## DIRECTION:
Which lines in the records contain the string "height"? Gather each one in full, treating uppercase and lowercase as different.

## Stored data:
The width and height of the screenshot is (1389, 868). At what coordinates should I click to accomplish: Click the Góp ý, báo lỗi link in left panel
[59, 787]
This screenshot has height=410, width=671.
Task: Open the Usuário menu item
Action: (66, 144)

## COMPLETE RESPONSE:
The width and height of the screenshot is (1389, 868). At what coordinates should I click to accomplish: Click the Góp ý, báo lỗi link in left panel
This screenshot has height=410, width=671.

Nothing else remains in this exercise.